For Fernel, as well as for the seventeenth-century alchemists who followed him, innate heat – different from elemental fire – had its source in celestial bodies such as the sun.Footnote 44 This does not mean that the heat of the body comes to it from the outside (which would be understood as ‘external heat’), but rather that the body's innate heat is related to solar heat by its nature. But while Fernel claimed that he was deriving his theory from Aristotle, the Stagirite had been ambiguous about the origin of vital heat.Footnote 45 As Gad Freudenthal has shown, Aristotle's animal heat was not of celestial origin; rather, the ‘astrologization’ of Aristotle's heat came to be with Averroes, and it is likely this line of thought that Fernel and alchemists adopted.Footnote 46 Fernel had hence offered an interpretation of Aristotle through the prism of Arab alchemy.Footnote 47
That Descartes respected Fernel's authority in general is hardly surprising, given the latter's status as one of the most authoritative physicians of the previous century.Footnote 48 Respect, however, need not coincide with agreement. Descartes, as we have seen, held the heat in the body to be a result of fermentations, which he understood as mechanical processes. This view echoes a different Aristotelian suggestion, namely that innate heat might have its source in food, an idea more fully developed by Galen.Footnote 49
In the issue of the ebullition of the blood in the heart, Descartes departs from received notions – both from Fernel and from the scholastics – of the pulsation of the heart being governed by a vital faculty that manages the heat; instead, Descartes posits that the pulsific movement comes from fermentation alone.Footnote 50 As he writes in the letter to Plempius in reference to cardiac movement, ‘there is a sudden expansion and as it were boiling up of the blood in the heart. And what, I ask you, could cause a greater or more sudden change in a body than just such a boiling up and fermentation?’Footnote 51 For Descartes, therefore, physiological heat (the ‘fire without light’) is elemental, not celestial, and in this respect it differs from alchemical ideas of innate heat.

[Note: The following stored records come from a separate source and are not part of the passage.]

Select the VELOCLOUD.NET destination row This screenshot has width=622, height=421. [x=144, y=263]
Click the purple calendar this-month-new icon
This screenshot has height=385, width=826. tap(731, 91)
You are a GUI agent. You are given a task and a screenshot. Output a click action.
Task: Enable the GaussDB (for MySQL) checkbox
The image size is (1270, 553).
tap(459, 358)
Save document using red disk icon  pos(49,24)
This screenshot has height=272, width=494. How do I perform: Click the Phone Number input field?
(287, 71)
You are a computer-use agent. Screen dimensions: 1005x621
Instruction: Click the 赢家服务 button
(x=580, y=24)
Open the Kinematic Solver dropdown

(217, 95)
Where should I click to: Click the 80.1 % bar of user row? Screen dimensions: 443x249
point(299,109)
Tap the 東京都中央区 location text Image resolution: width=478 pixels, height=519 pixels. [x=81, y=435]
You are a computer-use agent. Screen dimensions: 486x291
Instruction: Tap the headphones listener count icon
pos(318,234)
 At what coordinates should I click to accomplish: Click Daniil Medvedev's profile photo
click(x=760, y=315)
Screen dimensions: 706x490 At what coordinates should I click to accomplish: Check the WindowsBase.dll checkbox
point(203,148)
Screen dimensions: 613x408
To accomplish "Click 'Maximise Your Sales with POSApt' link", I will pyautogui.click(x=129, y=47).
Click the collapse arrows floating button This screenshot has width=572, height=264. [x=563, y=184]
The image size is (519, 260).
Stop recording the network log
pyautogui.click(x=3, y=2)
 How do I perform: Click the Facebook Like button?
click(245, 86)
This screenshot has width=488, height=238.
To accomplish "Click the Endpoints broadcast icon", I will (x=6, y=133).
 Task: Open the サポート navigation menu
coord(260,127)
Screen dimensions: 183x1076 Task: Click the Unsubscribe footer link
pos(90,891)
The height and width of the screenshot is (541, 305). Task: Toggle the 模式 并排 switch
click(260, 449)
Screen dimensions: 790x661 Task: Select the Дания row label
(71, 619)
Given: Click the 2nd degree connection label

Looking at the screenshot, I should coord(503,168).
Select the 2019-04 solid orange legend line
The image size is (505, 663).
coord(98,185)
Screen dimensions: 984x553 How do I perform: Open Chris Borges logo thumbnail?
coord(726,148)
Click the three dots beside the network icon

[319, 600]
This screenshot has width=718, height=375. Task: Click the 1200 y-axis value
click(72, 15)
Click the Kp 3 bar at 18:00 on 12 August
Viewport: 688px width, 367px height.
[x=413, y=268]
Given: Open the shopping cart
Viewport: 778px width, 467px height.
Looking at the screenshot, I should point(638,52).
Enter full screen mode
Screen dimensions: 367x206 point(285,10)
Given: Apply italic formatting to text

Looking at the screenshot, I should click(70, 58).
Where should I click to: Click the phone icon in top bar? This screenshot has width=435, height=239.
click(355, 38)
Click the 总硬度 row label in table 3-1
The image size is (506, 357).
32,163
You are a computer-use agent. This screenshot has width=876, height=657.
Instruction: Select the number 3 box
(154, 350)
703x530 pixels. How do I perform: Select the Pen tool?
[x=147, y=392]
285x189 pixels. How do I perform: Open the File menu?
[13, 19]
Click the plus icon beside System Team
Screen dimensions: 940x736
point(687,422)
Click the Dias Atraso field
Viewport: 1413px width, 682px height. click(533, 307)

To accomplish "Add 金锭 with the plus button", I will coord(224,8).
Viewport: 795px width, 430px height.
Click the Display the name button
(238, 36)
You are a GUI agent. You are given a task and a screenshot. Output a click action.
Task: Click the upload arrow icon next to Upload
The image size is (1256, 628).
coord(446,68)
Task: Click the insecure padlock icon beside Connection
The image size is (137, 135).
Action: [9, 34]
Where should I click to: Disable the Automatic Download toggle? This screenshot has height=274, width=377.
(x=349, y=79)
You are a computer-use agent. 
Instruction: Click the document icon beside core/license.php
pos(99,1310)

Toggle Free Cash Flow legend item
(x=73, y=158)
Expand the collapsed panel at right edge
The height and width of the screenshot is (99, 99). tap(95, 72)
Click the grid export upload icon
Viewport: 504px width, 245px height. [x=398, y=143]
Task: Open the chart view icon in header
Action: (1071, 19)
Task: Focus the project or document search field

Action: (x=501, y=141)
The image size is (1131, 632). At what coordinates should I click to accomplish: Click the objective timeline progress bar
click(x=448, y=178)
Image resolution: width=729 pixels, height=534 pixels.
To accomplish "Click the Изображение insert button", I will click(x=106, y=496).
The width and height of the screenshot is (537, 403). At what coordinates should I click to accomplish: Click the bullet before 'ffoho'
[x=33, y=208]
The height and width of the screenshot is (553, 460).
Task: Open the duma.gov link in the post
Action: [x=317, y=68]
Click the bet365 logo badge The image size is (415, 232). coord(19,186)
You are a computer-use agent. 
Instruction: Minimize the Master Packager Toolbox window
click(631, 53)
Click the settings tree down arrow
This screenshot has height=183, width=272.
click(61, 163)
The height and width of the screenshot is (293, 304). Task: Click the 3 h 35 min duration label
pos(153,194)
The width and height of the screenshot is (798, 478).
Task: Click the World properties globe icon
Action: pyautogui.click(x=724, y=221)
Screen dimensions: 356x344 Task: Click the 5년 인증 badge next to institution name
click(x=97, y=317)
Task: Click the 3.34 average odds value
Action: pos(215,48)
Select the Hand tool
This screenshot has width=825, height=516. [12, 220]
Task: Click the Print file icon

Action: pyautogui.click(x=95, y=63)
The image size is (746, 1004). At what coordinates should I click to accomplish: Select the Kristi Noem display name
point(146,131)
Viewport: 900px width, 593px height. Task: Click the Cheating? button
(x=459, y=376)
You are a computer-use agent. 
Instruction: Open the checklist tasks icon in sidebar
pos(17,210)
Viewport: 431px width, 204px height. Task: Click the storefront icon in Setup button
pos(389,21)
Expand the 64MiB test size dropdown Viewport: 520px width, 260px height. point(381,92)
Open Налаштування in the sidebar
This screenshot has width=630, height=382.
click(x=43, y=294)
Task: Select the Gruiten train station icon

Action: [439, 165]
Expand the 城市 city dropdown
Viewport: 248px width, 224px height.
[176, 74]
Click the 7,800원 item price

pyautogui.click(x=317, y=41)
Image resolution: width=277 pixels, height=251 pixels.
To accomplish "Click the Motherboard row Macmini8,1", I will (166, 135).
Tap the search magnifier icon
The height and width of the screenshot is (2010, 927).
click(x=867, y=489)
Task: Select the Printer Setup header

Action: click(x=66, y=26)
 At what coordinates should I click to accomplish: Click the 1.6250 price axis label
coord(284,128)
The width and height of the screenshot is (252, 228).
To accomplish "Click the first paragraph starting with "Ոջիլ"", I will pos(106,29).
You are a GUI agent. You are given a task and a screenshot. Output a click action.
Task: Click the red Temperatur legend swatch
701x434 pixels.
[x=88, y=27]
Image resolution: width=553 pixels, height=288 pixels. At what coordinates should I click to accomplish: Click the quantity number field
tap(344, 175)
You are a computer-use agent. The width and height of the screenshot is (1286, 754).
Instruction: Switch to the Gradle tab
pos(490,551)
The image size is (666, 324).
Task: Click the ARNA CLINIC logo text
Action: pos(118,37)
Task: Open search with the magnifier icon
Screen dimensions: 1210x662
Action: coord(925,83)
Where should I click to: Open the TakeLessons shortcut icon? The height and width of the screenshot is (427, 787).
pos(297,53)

As for the main location of the innate heat being in the heart, while the idea was also entertained by Fernel, it looks upon a long tradition stretching back into antiquity.Footnote 52 It is in accordance with Plato's Timaeus and with the author of the Hippocratic treatise on the heart (Peri kardies).Footnote 53 Aristotle even compares the heart, as a source of heat, to, ‘as it were, a hearth, where that which kindles the whole organism shall reside’.Footnote 54 Later, Galen fully embraced the idea, and in On Anatomical Procedures he called the heart ‘the seat of passion and source of “innate heat”’.Footnote 55 This is not to be taken as an indication that Descartes's inspiration would necessarily come directly from these particular ancient sources, but rather that this idea is part of a much older repository that he shares with all of his contemporaries, including the alchemists.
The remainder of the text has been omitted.